14. A mechanically stabilized earth structure, comprising:

a first lift comprising:

a first wire facing having a first horizontal element and a first vertical facing, the first horizontal element having initial and terminal wires coupled to a plurality of horizontal wires, and the first vertical facing comprising:

a first soil reinforcing element detachably coupled to the first wire facing, the first soil reinforcing element having converging lead ends coupled to a first coil and at least a portion of the first soil reinforcing element extends from the first horizontal element;

a first threaded rod extended between the two vertical wires of a first connector lead of the plurality of first connector leads and through the first vertical facing and the first coil, wherein a first washer disposed radially about the first threaded rod engages the first vertical facing and prevents the first threaded rod from passing completely therethrough and a first nut is threaded onto the first threaded rod to prevent its removal from the first coil; and

backfill disposed on the first wire facing to a first height above the last facing cross wire of the first vertical facing; and

a second lift disposed on the backfill of the first lift, the second lift comprising:

a second wire facing having a second horizontal element and a second vertical facing, the second vertical facing comprising:

a plurality of second vertical wires and a plurality of second connector leads extending from the second horizontal element and up the second vertical facing, each second connector lead comprising two vertical wires of the plurality of second vertical wires, the two vertical wires of the plurality of second vertical wires being laterally offset from each other by a short distance;

a second soil reinforcing element detachably coupled to the second wire facing, the second soil reinforcing element having converging lead ends coupled to a second coil and at least a portion of the second soil reinforcing element extends beyond an end portion of the second horizontal element; and

a second threaded rod extended between the two vertical wires of a second connector lead of the plurality of second connector leads and the two wires of the first connector lead and through the first and second vertical facings and the second coil, wherein a second washer disposed radially about the second threaded rod engages the first vertical facing and prevents the second threaded rod from passing therethrough and a second nut is threaded onto the second threaded rod to prevent its removal from the coil.

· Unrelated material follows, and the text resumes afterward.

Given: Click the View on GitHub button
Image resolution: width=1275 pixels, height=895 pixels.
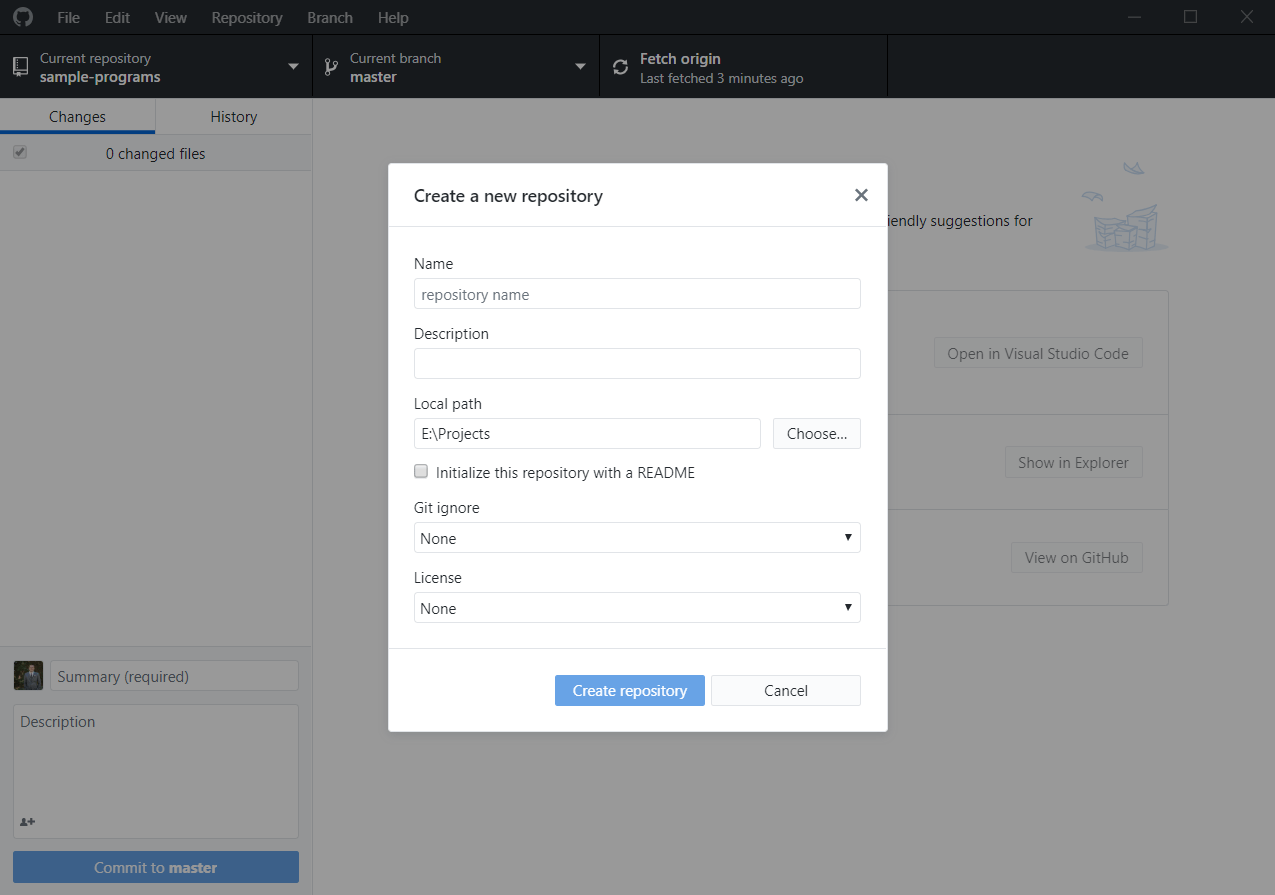Looking at the screenshot, I should (1076, 557).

15. The structure of claim 14, wherein the first and second threaded rods are eye-bolts having a head and a non-threaded body portion extending a pre-determined distance from the head.

16. The structure of claim 15, wherein the eye-bolts further comprise a third nut threaded onto the eye-bolt up to the non-threaded portion and configured to laterally-offset the head of the eye-bolt the pre-determined distance from the first and second vertical facings.

17. The structure of claim 16, wherein the head is a loop configured to receive a length of rebar configured to form part of a facing structure.

18. The structure of claim 14, wherein the first lift further comprises a strut having a first end coupled to the first vertical facing and a second end coupled to the first horizontal element, the strut being configured to maintain the first vertical facing at a predetermined angle with respect to the first horizontal element.

19. The structure of claim 14, wherein the top-most cross wire of the first vertical facing is slidably engaged with the second vertical facing.